Problem:
Give the records below again exactly, and exclude each picture.

Provided information:
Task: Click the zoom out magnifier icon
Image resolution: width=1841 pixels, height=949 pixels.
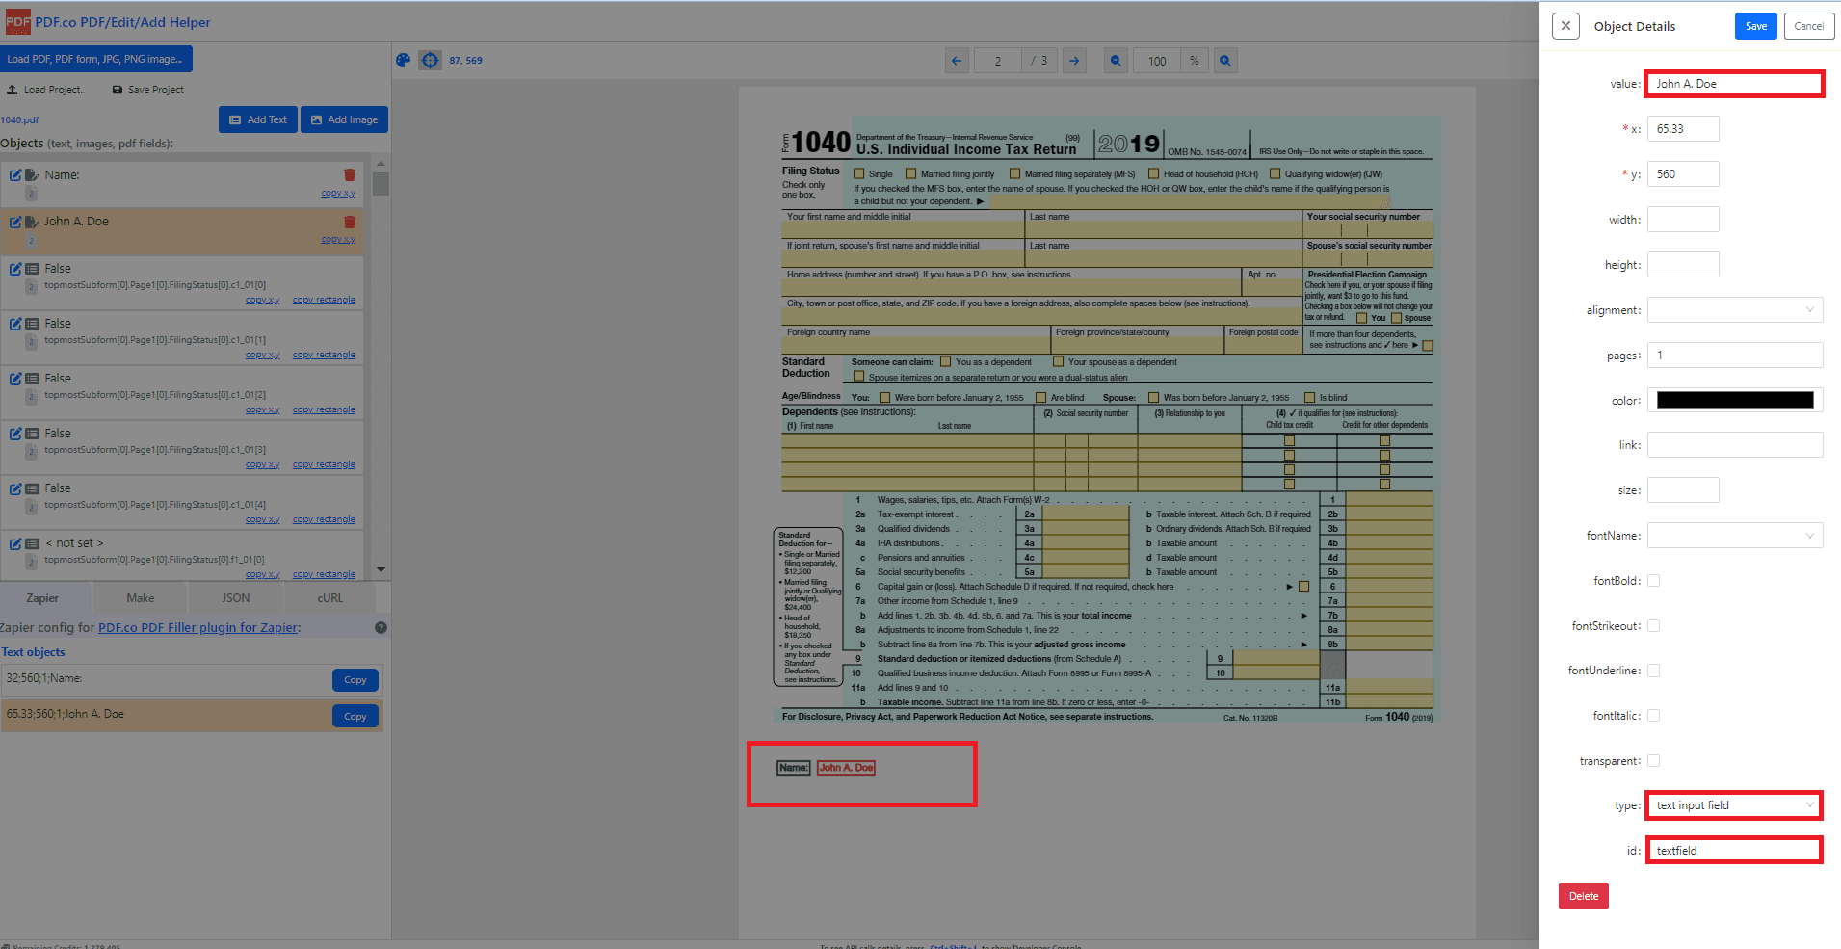Action: [1116, 61]
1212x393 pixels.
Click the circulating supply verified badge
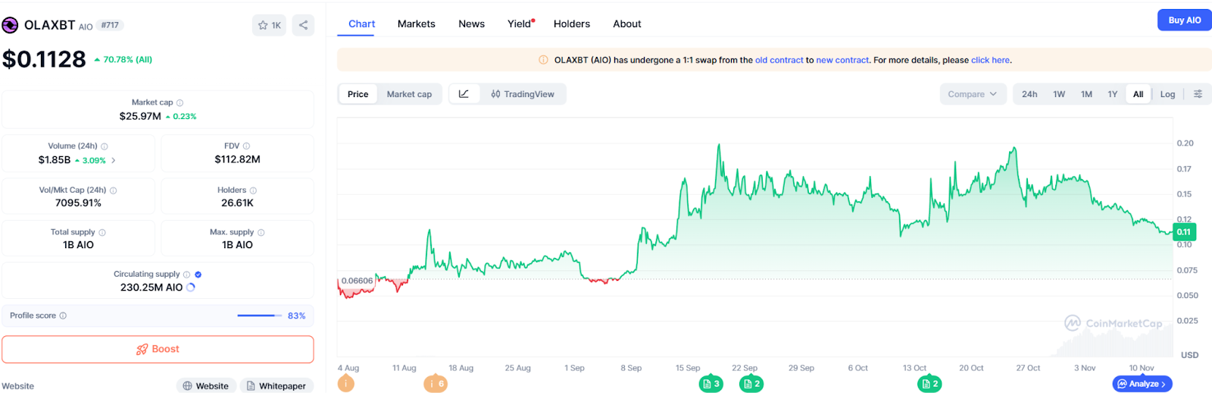198,275
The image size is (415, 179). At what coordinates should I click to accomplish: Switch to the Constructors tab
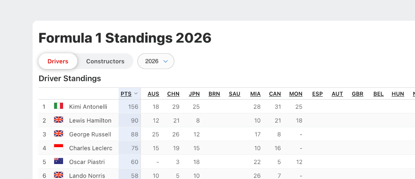pyautogui.click(x=105, y=61)
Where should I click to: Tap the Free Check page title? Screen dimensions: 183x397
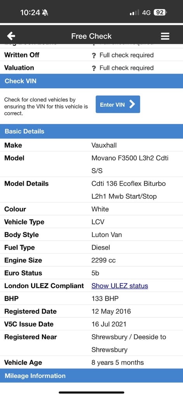92,36
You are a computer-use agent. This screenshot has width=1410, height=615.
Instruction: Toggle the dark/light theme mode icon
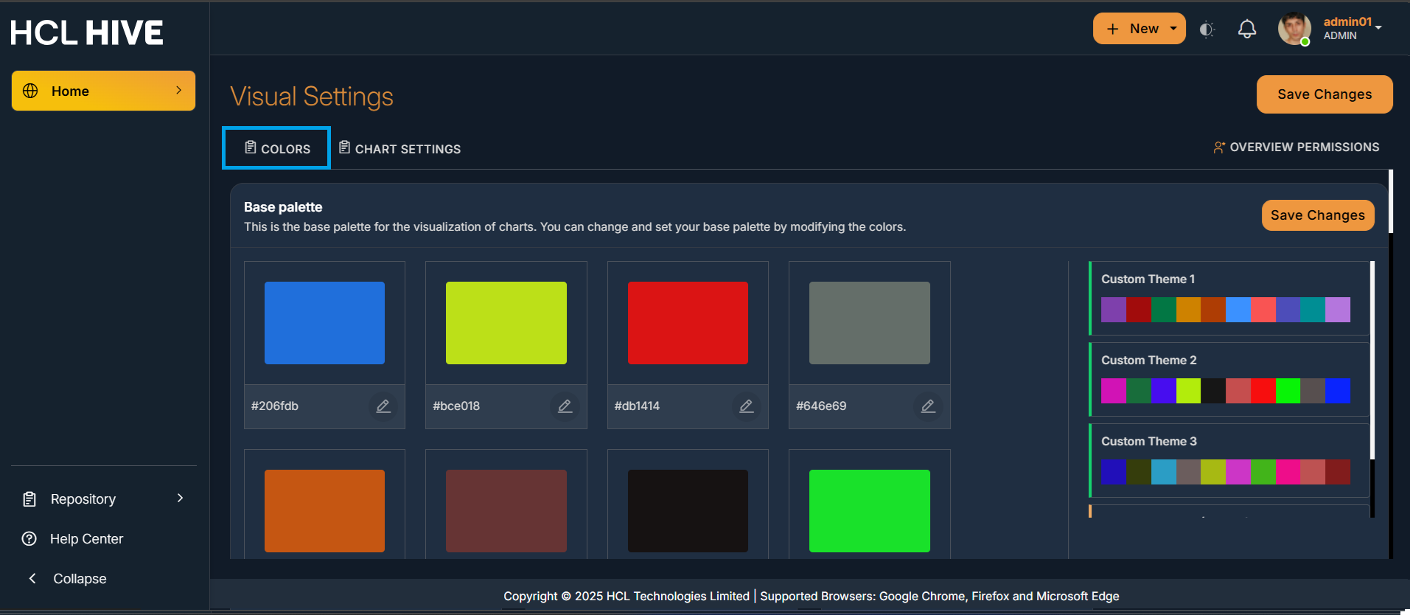[1207, 29]
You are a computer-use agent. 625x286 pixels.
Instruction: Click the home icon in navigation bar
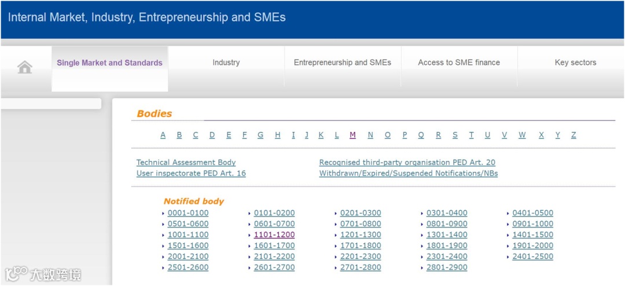point(25,67)
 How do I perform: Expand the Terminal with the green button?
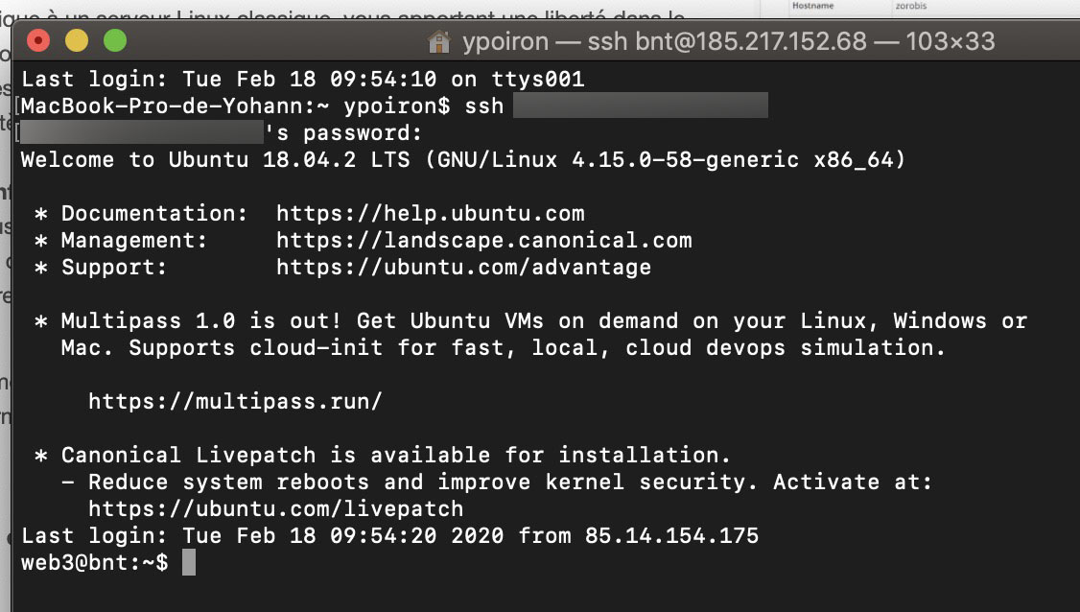pos(115,41)
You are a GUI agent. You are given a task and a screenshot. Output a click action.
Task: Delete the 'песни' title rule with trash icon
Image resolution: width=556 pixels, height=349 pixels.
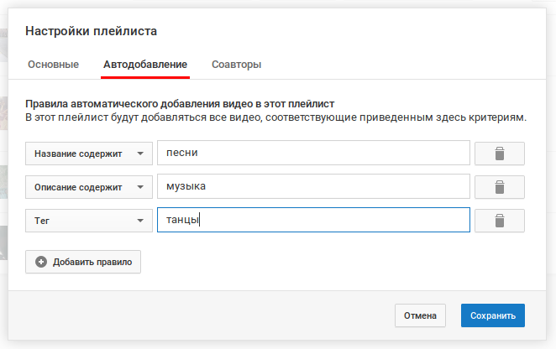pyautogui.click(x=499, y=154)
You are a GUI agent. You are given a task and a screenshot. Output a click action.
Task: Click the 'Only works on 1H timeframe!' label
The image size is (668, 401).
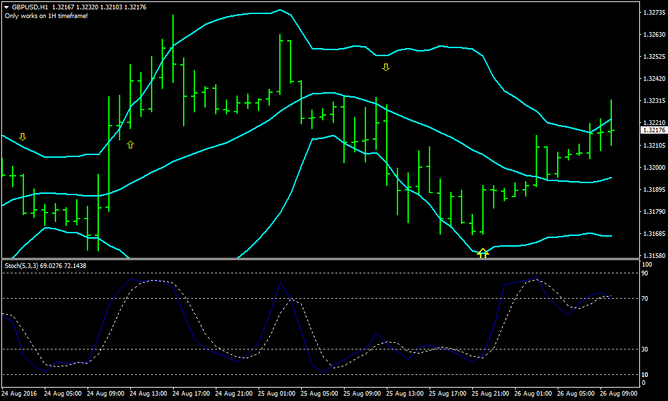tap(46, 15)
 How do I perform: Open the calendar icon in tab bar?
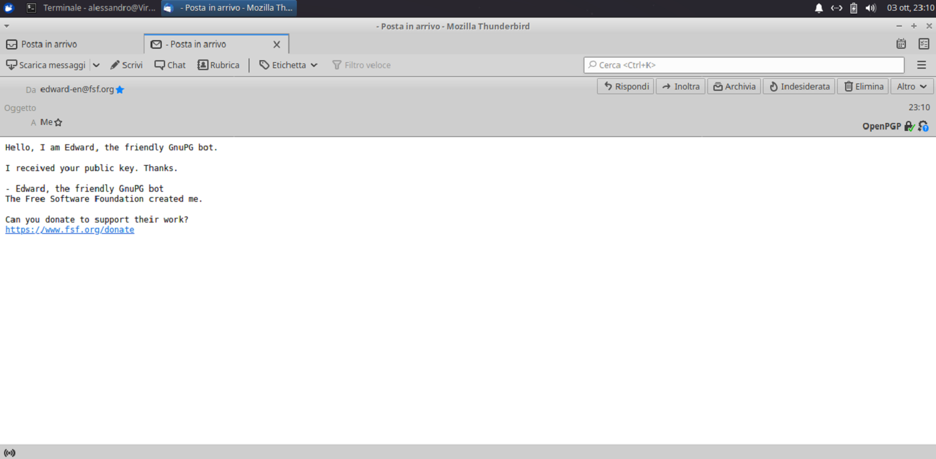pos(901,44)
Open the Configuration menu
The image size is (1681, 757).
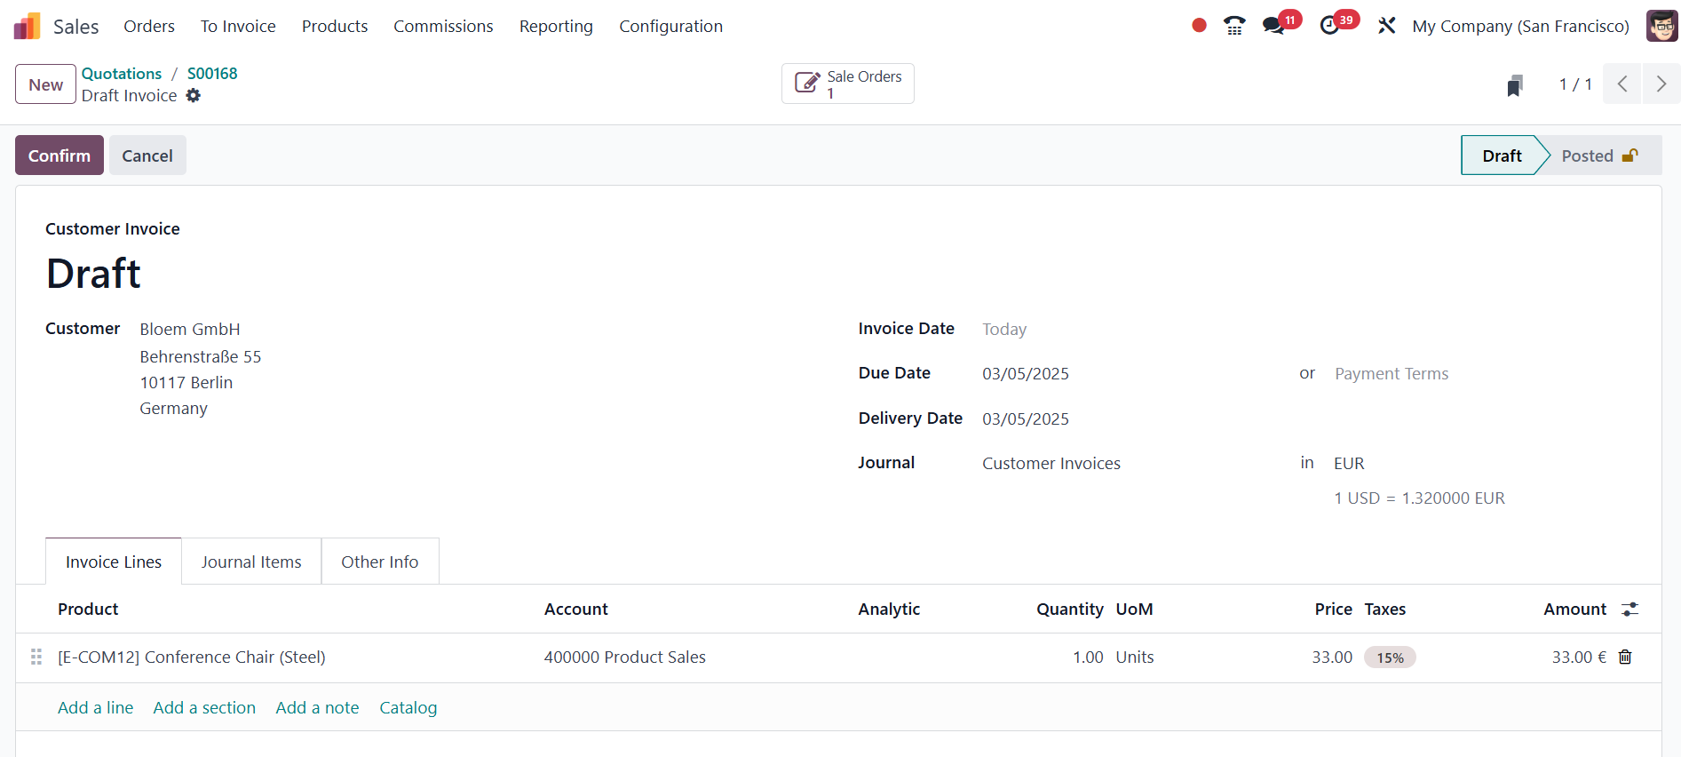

Answer below:
Task: Click the zoom out magnifier icon
Image resolution: width=1841 pixels, height=949 pixels.
Action: [1116, 61]
1212x393 pixels.
Click the circulating supply verified badge
198,275
The image size is (415, 179). At what coordinates should I click to accomplish: Switch to the Constructors tab
pyautogui.click(x=105, y=61)
Where should I click to: Tap the Free Check page title? Screen dimensions: 183x397
92,36
You are a computer-use agent. This screenshot has width=1410, height=615.
Instruction: Toggle the dark/light theme mode icon
[1207, 29]
You are a computer-use agent. 625x286 pixels.
Instruction: Click the home icon in navigation bar
point(25,67)
 How do I perform: Expand the Terminal with the green button?
pos(115,41)
You are a GUI agent. You are given a task and a screenshot. Output a click action.
Task: Delete the 'песни' title rule with trash icon
Image resolution: width=556 pixels, height=349 pixels.
pyautogui.click(x=499, y=154)
You are a GUI agent. You are given a task and a screenshot. Output a click action.
Task: Click the 'Only works on 1H timeframe!' label
The image size is (668, 401).
tap(46, 15)
 How do I perform: Open the calendar icon in tab bar?
pos(901,44)
Open the Configuration menu
The image size is (1681, 757).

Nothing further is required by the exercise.